Let's review: the guy was crazy and could have done anything (oh, say, shot up a Luby's, had a field day from a certain bell tower in Austin, marched nude up the Capitol steps-- the possibilities were endless), and his unfortunate wife is accused of being in part responsible for his actions because she removed herself and her child from his presence? Living with the man recently could not have been a picnic, but the poor woman may have thought the worst was over when she finally got away from him. My heart goes out to her, as it looks like there's no end in sight for the bullcorn.
Seriously - I know Mrs. Hunter is grieving, but to lash out at the other widow from the sad affair is sheer dementia con carne. I could understand if she sued the IRS for being the author of maddening degrees of asshattery, but this is beyond the pale. The nicest way I can say it is that Mrs. Hunter must be an absolute intercoursing c-word. Her and the lawyer she rode in on.
I hope they are duly shamed in court, as they should be.
10 comments:
Not that Florida's process is any better, but we had an experience with the Texas legal system that can only be described as "bizarre". It wouldn't surprise me if the courts there allowed the widow's suit to move forward.
Honestly, I don't think our Harvard/SMU grad lawyer was enough of a freak to get the job done in the courts out there.
Some parts of Texas are hellholes of tort abuse, and I'm thinking the liberal haven of Austin is one of those places.
In a perfect world, the judge would tell the plaintiff, and their attorney, to get out of the courtroom, or they would be drawn and quartered.

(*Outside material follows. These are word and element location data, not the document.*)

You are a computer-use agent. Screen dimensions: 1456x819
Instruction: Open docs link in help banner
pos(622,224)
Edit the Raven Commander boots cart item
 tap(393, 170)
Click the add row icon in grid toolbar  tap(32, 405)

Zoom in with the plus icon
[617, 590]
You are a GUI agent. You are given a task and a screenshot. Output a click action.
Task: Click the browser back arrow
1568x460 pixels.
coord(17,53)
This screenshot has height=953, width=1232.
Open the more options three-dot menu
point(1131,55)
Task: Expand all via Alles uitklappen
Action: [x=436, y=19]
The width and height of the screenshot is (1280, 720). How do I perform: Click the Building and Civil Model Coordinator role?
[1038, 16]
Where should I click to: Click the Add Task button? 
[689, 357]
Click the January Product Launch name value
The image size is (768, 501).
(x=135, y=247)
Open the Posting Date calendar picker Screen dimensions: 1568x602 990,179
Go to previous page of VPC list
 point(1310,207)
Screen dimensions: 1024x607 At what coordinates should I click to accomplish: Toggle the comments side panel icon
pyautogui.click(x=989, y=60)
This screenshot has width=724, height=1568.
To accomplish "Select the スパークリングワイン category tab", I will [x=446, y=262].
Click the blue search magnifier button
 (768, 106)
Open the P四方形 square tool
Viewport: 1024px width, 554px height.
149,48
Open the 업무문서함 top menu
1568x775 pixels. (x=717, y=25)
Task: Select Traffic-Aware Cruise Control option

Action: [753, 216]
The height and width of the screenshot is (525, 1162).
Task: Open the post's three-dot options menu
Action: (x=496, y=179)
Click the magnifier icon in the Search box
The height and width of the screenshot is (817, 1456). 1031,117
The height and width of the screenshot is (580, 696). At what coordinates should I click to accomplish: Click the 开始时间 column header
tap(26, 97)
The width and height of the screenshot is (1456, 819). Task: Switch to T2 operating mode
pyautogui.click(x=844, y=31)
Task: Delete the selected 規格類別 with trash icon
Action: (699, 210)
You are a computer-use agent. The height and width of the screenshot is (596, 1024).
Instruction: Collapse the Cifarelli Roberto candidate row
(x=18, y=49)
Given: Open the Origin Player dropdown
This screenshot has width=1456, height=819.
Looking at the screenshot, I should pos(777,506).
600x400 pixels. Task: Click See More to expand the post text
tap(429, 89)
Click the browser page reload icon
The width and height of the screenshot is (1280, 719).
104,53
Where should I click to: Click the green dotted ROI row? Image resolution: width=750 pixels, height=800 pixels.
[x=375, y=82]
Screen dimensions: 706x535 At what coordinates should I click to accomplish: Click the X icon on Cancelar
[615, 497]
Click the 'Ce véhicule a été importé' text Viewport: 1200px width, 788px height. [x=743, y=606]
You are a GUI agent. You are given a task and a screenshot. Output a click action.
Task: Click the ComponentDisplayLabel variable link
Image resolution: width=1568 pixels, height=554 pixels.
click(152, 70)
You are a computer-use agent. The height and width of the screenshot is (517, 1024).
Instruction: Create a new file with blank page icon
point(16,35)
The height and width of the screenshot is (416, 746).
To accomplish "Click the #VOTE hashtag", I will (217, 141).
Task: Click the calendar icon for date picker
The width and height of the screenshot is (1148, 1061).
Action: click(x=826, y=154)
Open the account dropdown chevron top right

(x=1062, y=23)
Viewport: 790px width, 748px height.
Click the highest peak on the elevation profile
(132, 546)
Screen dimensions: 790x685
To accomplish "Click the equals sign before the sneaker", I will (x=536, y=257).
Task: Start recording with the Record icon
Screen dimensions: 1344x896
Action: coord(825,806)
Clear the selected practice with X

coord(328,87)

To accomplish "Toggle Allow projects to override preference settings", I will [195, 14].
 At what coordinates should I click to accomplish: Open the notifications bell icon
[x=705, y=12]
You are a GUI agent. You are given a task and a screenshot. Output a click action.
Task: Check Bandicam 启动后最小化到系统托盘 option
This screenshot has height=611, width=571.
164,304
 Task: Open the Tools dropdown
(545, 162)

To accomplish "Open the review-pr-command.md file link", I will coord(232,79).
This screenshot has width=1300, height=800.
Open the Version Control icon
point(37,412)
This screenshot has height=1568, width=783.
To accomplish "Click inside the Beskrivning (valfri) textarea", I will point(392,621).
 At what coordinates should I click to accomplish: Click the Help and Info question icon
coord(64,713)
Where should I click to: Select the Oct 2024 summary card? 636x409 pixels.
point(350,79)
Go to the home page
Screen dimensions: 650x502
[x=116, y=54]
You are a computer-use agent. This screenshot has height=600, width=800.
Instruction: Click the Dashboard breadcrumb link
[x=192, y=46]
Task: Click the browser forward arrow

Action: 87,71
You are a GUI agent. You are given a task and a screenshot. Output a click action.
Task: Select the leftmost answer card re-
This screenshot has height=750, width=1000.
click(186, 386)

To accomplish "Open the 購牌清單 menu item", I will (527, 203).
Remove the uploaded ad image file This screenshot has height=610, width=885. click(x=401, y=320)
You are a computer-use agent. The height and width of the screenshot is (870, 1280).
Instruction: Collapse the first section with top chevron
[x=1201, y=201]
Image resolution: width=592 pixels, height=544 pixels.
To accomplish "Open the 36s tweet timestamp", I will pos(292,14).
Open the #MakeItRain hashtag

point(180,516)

Roscoe - I'll agree that it's a whole 'nother world in Texas' legal system.
Jon - I agree. I've been amazed by leaving the big city and seeing the real Good Ole Boy network and its insane machinations out here in Elsewhere. As Roscoe said, it's bizarre, to say the least.
Oh, and IN an perfect world, the widow of the pilot would be suing the IRS for driving him to such extremes.
I saw that the other day, and found it very distasteful. The crazy guy's widow is just as much a victim as the other woman, and does not deserve a lawsuit.
I guess the defendant's attorney can sue the plaintiff for her failure to warn the public of the possibility her husband's job can drive people to violence. I'm sure there are volumes of criminal cases to support this claim.
Wouldn't any of these suits be strange to observe? Two wives fighting over whether their husbands were responsible for their own activities? This would be fodder for a melodrama. Of course there would have to be two screen plays to promote the opposite sides. Depending on the side, George Clooney could play whoever is supposed to be good and the bad apple could be played by Joe Pesci. In the end, the grieving widows would fall in love with their attorneys.
I wonder what they expect to get if they win? Wasn't Stack broke because of his debt to the IRS?
Crazy.
YGTBSM... sigh...
No, no. The grieving widows fall in love with each other! SHEESH, you'll never sell that screenplay unless you get with the program.
Pointless lawsuit.
You could sue the asshat's estate ... that's about it.